▶ Required work: Give every line of the records exactly, please, from the first up to and including the one containing "Task: Take a screenshot with the camera icon".
--
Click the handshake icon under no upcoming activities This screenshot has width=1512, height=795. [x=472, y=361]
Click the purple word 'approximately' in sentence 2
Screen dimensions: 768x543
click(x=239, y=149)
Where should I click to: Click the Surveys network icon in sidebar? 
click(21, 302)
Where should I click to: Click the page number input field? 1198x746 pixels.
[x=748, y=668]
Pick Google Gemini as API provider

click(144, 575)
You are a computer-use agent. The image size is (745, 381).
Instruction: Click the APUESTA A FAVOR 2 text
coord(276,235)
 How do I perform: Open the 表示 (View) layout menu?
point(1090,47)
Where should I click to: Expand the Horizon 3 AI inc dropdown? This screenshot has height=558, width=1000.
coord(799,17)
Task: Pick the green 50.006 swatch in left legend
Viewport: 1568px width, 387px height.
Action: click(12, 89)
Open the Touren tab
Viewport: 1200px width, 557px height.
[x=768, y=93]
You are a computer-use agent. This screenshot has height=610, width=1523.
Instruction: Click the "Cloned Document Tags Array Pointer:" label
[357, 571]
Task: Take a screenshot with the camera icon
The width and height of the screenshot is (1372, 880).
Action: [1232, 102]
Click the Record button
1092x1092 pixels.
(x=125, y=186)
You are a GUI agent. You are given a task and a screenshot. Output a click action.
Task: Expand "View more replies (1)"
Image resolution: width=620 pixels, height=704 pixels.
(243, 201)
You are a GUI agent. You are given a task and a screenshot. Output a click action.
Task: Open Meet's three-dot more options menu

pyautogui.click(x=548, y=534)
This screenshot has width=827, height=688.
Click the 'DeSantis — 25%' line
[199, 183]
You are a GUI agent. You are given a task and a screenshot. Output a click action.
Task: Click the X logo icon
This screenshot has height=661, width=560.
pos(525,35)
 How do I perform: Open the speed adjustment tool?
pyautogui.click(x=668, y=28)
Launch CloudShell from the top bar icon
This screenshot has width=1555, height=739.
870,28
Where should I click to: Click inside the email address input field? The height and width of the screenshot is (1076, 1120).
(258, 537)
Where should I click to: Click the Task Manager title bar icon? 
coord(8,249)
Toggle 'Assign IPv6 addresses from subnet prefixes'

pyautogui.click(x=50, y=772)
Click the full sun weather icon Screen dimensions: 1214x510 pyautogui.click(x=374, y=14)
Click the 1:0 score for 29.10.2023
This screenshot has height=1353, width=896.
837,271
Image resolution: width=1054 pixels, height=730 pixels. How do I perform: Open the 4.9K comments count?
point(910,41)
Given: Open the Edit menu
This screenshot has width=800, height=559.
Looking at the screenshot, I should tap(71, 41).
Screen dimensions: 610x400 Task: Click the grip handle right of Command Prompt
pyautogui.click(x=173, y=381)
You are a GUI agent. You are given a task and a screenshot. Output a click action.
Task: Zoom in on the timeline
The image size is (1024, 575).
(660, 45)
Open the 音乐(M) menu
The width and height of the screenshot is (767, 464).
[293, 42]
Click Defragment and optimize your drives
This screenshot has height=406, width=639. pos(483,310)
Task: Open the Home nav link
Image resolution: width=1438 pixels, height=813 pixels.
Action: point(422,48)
--
▶ Worked solution:
Click the handshake icon under no upcoming activities This screenshot has width=1512, height=795. [x=472, y=361]
Click the purple word 'approximately' in sentence 2
Screen dimensions: 768x543
click(x=239, y=149)
Where should I click to: Click the Surveys network icon in sidebar? 
click(21, 302)
Where should I click to: Click the page number input field? 1198x746 pixels.
[x=748, y=668]
Pick Google Gemini as API provider

click(144, 575)
You are a computer-use agent. The image size is (745, 381).
Instruction: Click the APUESTA A FAVOR 2 text
coord(276,235)
 How do I perform: Open the 表示 (View) layout menu?
point(1090,47)
Where should I click to: Expand the Horizon 3 AI inc dropdown? This screenshot has height=558, width=1000.
coord(799,17)
Task: Pick the green 50.006 swatch in left legend
Viewport: 1568px width, 387px height.
Action: click(12, 89)
Open the Touren tab
Viewport: 1200px width, 557px height.
[x=768, y=93]
You are a computer-use agent. This screenshot has height=610, width=1523.
Instruction: Click the "Cloned Document Tags Array Pointer:" label
[357, 571]
Task: Take a screenshot with the camera icon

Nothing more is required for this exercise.